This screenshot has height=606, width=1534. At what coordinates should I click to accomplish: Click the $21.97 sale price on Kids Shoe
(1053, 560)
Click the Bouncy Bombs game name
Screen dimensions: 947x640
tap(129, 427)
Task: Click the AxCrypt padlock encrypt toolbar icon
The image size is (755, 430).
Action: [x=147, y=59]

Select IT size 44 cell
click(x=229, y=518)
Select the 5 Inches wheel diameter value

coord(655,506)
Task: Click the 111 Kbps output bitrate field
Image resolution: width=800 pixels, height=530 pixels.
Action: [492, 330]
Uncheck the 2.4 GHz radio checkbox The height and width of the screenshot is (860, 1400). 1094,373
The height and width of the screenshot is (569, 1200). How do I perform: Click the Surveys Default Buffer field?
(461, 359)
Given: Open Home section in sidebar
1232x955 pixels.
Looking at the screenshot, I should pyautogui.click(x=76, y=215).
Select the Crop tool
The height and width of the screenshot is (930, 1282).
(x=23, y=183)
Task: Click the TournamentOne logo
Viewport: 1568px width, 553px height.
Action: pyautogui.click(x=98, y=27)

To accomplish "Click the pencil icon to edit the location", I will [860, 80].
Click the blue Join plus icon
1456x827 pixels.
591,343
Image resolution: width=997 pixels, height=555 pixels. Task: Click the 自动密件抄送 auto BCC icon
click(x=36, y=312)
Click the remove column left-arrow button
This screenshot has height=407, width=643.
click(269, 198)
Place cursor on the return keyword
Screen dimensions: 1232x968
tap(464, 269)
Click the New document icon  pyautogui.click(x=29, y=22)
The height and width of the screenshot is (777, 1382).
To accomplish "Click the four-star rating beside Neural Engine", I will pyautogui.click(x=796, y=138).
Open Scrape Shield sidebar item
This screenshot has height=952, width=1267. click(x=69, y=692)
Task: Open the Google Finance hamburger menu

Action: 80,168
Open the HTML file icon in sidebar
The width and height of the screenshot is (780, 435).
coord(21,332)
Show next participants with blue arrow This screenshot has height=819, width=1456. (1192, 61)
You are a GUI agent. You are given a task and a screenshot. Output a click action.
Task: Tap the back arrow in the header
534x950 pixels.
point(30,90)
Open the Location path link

What this task involves: Edit the records between the lines holding "The height and width of the screenshot is (569, 1200)." and "(x=23, y=183)", inclusive, so that "Home" becomes "Settings" and nothing else changes; give back only those lines.

Exercise answer:
The height and width of the screenshot is (569, 1200). How do I perform: Click the Surveys Default Buffer field?
(461, 359)
Given: Open Settings section in sidebar
1232x955 pixels.
Looking at the screenshot, I should pyautogui.click(x=76, y=215).
Select the Crop tool
The height and width of the screenshot is (930, 1282).
(x=23, y=183)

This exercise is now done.